1. What is the value of mercurial treatment of syphilis in the prevention of tabetic or other forms of neurosyphilis? “Fournier strove for many years to convince the medical profession that a syphilitic patient should be treated for at least two years after his infection, whether the syphilis seemed latent or patent. The method of treating only the symptoms he characterized as the opportunist method; treatment in the absence of definite symptoms the preventive method, as preventing the later manifestations. That prolonged treatment does prevent is shown by Fournier’s figures analyzing 2396 cases presenting tertiary signs. These he divides into three groups: Group I, comprising 1878 cases, or 78 per cent of the whole number, having no treatment or inadequate treatment—that is mercury for less than one year; Group 2, comprising 455 cases, or 19 per cent, having moderate treatment—that is, mercury for one to three years; and Group 3, comprising the remaining 19 cases which represent only 3 per cent of the whole number, having treatment for more than three years.”[7]
In the light of what we now know concerning latent neurosyphilis, it would seem well for patients to be followed from time to time with the W. R. on blood and spinal fluid after the supposed completion of the treatment of primary and secondary syphilis. The examination of the spinal fluid is not superfluous, as our experience with the so-called _paresis sine paresi_ abundantly shows. At the present day it is not good practice to assure a patient that he is cured after two years of ordinary mercurial treatment without resort to frequent spinal fluid tests, even though the serum W. R. be negative.

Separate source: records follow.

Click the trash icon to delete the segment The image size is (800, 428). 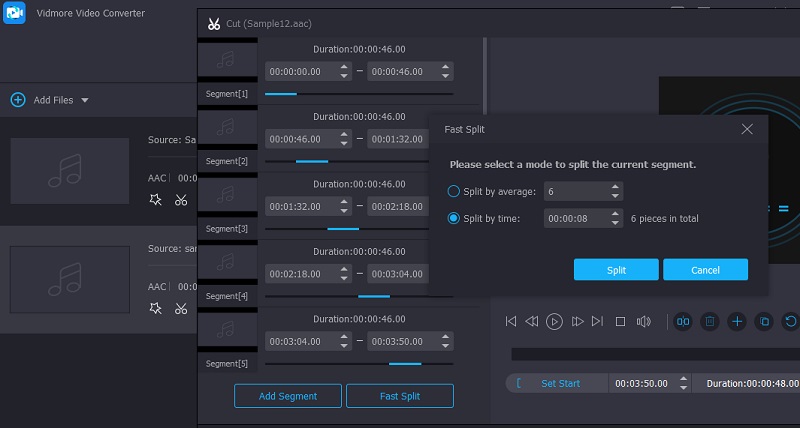pyautogui.click(x=709, y=321)
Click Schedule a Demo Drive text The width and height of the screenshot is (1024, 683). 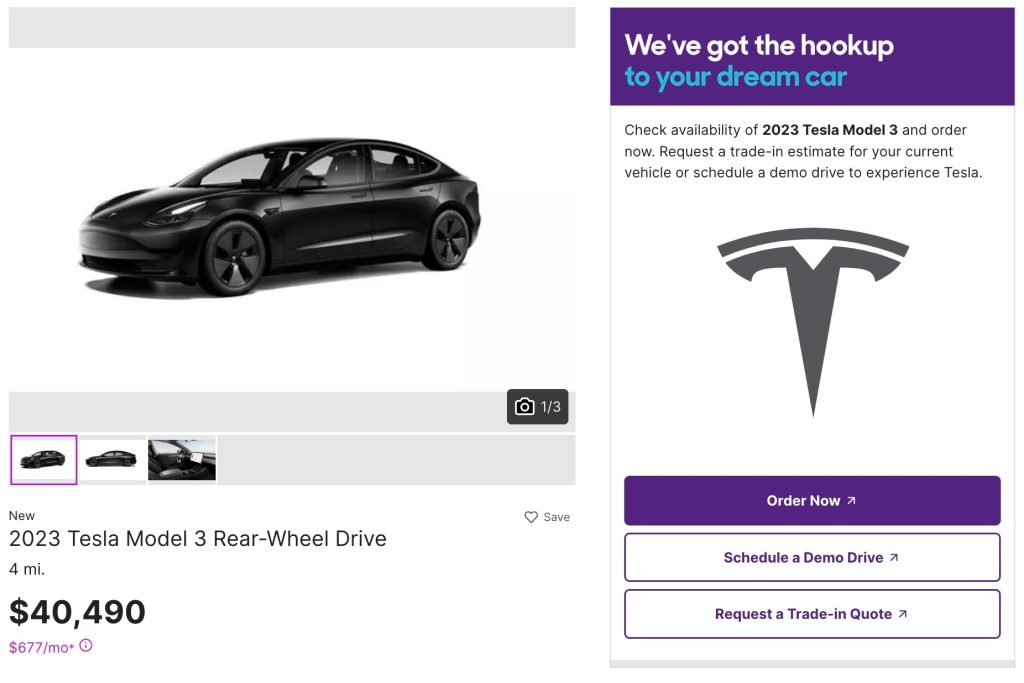coord(803,558)
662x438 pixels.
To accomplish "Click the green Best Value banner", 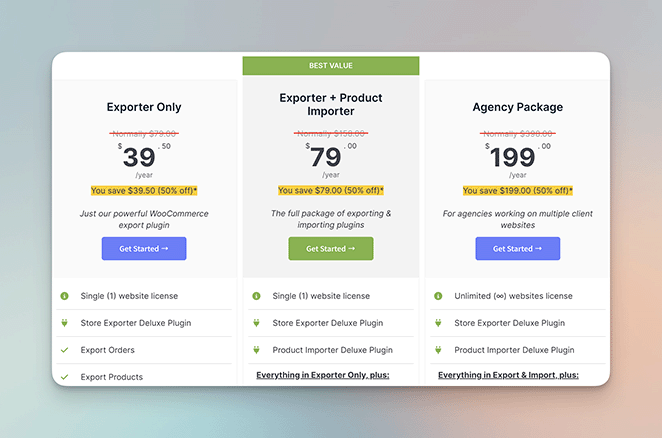I will [330, 65].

=TABETIC NEUROSYPHILIS (“tabes dorsalis”) is often quite ATYPICAL clinically and may even show no single symptom warranting the old clinical name “locomotor ataxia.”=
=Case 30.= Stephen Green is a case of TABES DORSALIS with active knee-jerks and without locomotor or muscle-sense disorder. When observed at the age of 45, it appeared that there were but two complaints: lack of control of the vesical sphincter and shooting pains in the legs. It appeared that the urinary disorder dated back ten years, when there had been difficulty in passing the urine. Sounds had been passed at the time; occasionally there had been incontinence during after years, ascribed by Mr. Green to the passing of the sound. However, the physician at that time stated that the incontinence was a symptom of tabes dorsalis. The incontinence had recently become worse, especially marked at night, though also occurring in the day; much worse during excitement, and very much worse after taking alcoholic drinks. Besides incontinence, there is also difficulty at times in passing the urine, as well as dysuria.